COL. POKROVSKY: I want to ask him one question, My Lord, and I must explain to him why I am asking this question.

[Turning to the defendant.] I consider this order a revelation of your loyalty, your fanatical loyalty, to fascism; and in this connection I want to ask you whether you consider that it was because of the fact that you showed yourself to be a fanatical follower of fascism and fascist ideas that Hitler chose you to be his successor—because you were known to Hitler as a fanatical follower who was capable of inciting the Army to any crime in the spirit of the Hitlerite conspirators and that you would still call these crimes pure idealism. Do you understand my question?

DÖNITZ: Well, I can only answer to that that I do not know. I have already explained to you that the legitimate successor would have been the Reich Marshal; but through a regrettable misunderstanding a few days before his appointment, he was no longer in the game, and I was the next senior officer in command of an independent branch of the Wehrmacht. I believe that was the determining factor. That fact that the Führer had confidence in me may also have had something to do with it.

COL. POKROVSKY: The Soviet Prosecution, My Lord, has no more questions to ask of this defendant.

THE PRESIDENT: Dr. Kranzbühler, do you want to re-examine?

FLOTTENRICHTER KRANZBÜHLER: I should like to put a few more questions, Mr. President.

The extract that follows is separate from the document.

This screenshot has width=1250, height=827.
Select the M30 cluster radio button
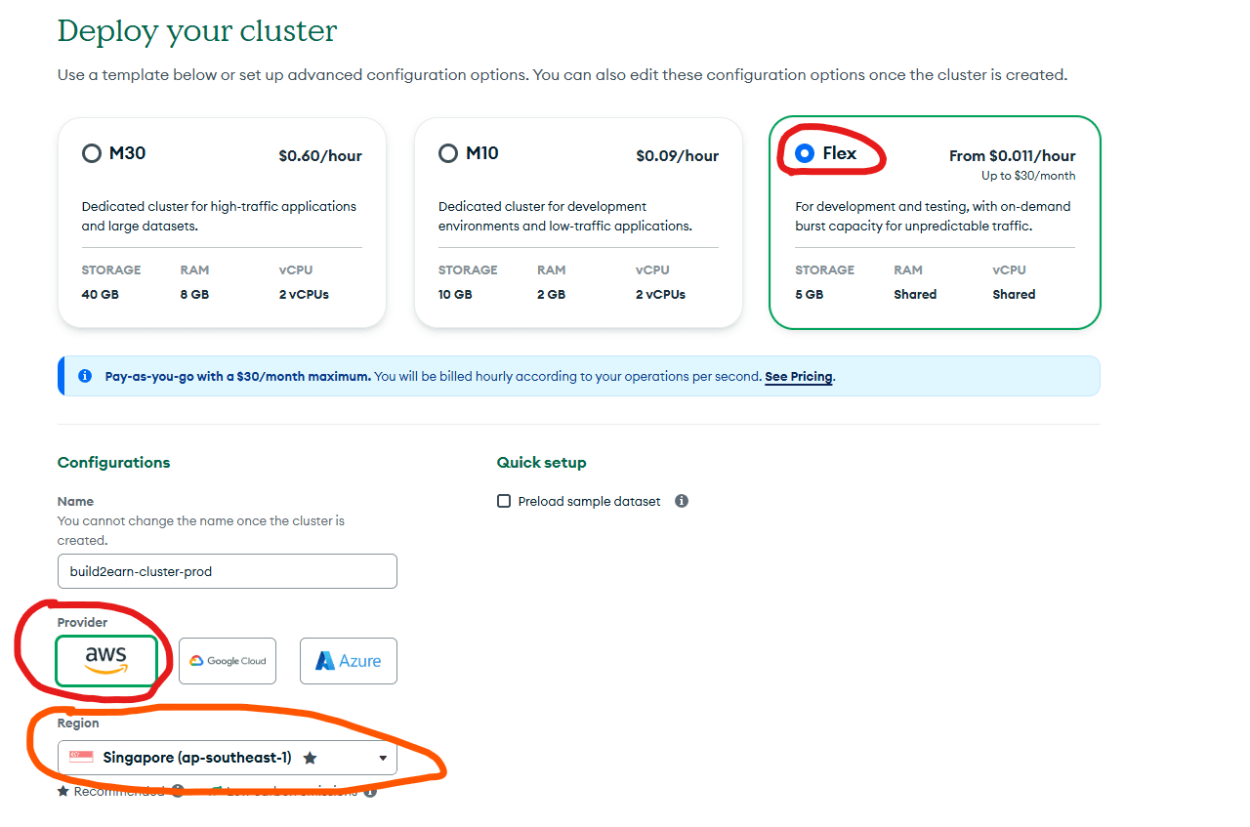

[Turning to the defendant.] Admiral, during the cross-examination by Sir David you were asked about your knowledge of conditions in concentration camps; and you wanted to make an additional statement, which you could not do at the time. What personal connections did you have with any inmates of concentration camps, or did you have any connections at all?

DÖNITZ: I had no connections with anybody who had been sent to a concentration camp; with the exception of Pastor Niemöller. Pastor Niemöller was a former comrade of mine from the Navy. When my last son was killed, he expressed his sympathy; and on that occasion I asked him how he was.

FLOTTENRICHTER KRANZBÜHLER: When was that?

DÖNITZ: That was in the summer of 1944, and I received the answer that he was all right.